In the Genes in the Environment (GEN) strategic programme we aim to understand how changes to the environment and particularly temperature influence plant development.

We use genetics to identify which genes are regulated for a plant to grow and develop in a way that is adapted to their environment.

Crop breeding

To inform our crop breeding we first need to understand how plants perceive temperature, the genes which are regulated in response to temperature and the developmental processes which allow the plant to grow and develop in alignment with their environment.

By improving our understanding of how the environment influences the way plants grow and develop, we can inform strategies for developing more resilient crops and also improve the accuracy of modelling outputs of the anticipated outcomes of climate change on food security.

Since the beginning of the GEN programme in 2017, we have made significant advances in our understanding of how temperature influences plant development.

Our findings are helping us to identify both the genes and processes important for the timing of flowering, pollination and fruit and seed development which allow plants to fine-tune these processes to fit in with seasonal changes.

Increasing tolerance to a greater range of temperatures is important when breeding for yield resilience.

Flowering and vernalization

During flowering, pollen is produced in a structure called the anther where it is nursed by specialised tissue called the tapetum.

Our research has shown that tapetal cells are highly sensitive to temperature and that this is important for the range of temperatures in which pollen can be produced successfully. We have also identified a candidate gene in wheat which confers tolerance to both high and low temperatures during the production of sperm cells in plant reproduction.

After seed development many plants control the dispersal of their seeds by regulating when their seed pods break open, a process known as dehiscence.

We have shown that increased temperature is associated with faster and more frequent pod dehiscence, which can result in a major loss of yield before a crop is harvested. Understanding the genetics behind this process can allow us to breed for plants with stronger pods that are less likely to disperse their seed early.

A major focus of our research is understanding the changes which take place in plants in response to temperature as they begin to flower.

In places which experience a cold winter, this transition often occurs to enable the plant to flower in spring. The process in which flowering is accelerated by winter is known as vernalization.

The gene FLC plays a central role in this vernalisation process, and we have demonstrated by investigating FLC in the model plant Arabidopsis that variation in autumn levels of this gene enables plants to adapt to growing at latitudes with different climates.

In winter wheat we have shown that warmer temperatures during the early stages of plant development delay flowering and also result in an altered inflorescence structure which has implications on wheat yields.

To facilitate our research, we have developed new tools for manipulating vernalisation in a field environment at our Dorothea de Winter Field station, so that vernalisation can be interrupted or delayed and effects on yield components monitored.

We have also used specialised Controlled Environment Rooms which allow us to precisely mimic natural temperature, light and humidity variables so that we can verify and interpret our findings in the field using precisely controlled conditions.

It had been assumed that vernalization takes place over winter.

However, by moving our research into a field environment we have discovered that vernalization in oilseed rape usually takes place in October.

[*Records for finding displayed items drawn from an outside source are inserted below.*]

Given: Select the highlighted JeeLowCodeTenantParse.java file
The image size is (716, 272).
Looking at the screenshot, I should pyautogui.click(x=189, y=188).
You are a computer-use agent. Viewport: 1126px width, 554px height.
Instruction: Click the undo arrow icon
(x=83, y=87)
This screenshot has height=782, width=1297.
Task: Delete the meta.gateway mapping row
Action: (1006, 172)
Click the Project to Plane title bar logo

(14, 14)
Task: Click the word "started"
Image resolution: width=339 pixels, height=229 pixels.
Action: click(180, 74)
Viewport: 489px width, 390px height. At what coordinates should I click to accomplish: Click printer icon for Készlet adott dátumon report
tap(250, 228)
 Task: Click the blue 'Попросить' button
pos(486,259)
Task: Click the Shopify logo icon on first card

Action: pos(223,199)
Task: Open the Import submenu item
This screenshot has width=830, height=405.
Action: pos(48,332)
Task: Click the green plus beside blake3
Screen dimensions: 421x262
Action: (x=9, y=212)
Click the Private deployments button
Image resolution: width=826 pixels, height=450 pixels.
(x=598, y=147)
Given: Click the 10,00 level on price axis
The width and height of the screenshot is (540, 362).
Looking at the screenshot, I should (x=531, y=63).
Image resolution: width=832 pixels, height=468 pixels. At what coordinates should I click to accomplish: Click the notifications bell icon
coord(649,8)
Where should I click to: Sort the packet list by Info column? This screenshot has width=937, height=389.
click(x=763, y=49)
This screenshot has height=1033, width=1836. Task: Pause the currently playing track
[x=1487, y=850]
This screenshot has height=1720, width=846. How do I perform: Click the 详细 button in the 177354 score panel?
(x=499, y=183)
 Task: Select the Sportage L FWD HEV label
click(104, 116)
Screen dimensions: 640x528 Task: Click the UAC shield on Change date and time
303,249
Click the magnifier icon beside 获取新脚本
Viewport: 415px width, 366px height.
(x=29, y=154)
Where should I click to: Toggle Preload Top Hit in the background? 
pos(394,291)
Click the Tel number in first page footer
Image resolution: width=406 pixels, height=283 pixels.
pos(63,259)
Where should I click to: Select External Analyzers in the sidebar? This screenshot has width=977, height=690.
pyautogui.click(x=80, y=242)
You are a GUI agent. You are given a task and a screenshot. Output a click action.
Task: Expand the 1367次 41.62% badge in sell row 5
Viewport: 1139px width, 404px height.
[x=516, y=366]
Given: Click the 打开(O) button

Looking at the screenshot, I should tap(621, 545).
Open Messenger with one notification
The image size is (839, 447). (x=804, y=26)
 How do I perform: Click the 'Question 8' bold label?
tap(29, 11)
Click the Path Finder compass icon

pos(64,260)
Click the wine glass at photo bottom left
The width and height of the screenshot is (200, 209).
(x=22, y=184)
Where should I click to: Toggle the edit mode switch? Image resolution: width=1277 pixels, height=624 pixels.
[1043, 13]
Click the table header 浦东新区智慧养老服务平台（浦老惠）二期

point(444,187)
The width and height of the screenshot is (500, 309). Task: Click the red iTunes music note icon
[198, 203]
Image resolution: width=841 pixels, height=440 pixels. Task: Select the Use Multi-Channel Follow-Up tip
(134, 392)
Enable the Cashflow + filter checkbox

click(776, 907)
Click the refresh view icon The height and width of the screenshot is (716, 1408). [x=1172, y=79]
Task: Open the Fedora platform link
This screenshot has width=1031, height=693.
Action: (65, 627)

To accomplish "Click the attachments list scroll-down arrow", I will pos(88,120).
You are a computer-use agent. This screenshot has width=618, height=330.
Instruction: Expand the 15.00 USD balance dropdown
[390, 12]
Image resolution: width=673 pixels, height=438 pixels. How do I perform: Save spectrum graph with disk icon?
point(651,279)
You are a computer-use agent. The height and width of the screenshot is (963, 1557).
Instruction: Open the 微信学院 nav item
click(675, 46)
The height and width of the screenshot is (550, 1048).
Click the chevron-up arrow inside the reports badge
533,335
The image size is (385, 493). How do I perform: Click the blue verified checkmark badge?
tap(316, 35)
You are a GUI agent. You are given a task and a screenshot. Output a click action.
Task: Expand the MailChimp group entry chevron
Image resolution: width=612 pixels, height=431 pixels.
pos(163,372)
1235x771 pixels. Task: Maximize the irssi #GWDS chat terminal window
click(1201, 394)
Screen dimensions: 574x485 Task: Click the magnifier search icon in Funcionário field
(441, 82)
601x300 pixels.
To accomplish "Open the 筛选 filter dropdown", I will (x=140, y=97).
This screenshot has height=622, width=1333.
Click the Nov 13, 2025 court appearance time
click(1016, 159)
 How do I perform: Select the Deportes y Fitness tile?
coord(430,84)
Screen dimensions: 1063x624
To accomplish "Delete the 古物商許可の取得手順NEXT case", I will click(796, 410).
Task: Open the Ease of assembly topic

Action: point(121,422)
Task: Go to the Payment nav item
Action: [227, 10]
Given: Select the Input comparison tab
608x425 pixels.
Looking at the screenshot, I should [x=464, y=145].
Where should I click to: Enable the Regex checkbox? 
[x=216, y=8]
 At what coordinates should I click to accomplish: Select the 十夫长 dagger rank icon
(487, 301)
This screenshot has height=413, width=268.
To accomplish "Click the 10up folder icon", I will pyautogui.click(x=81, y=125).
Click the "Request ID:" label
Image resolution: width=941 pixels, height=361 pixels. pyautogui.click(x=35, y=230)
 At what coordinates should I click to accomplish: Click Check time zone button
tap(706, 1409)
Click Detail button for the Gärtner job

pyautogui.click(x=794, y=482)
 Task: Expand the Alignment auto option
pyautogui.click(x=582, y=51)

We have found that if Octobers are warm vernalisation is delayed, which influences seed yield the following spring.

Future research plans

We are now working on identifying the genetic components that influence how much cold is required to enable a plant to flower. This is important for enabling us to select and breed crops in the future which are capable of producing high yields even if winters are warmer.

Our research is providing insights into how temperature influences the way plants survive and successfully reproduce.

We anticipate that our research will help us to understand the genetics underlying whether or not a plant can withstand the changes in temperature we are expecting through climate change. This will inform how we might introduce mechanisms of temperature tolerance into our crops to help secure global food supplies as the temperature rises.”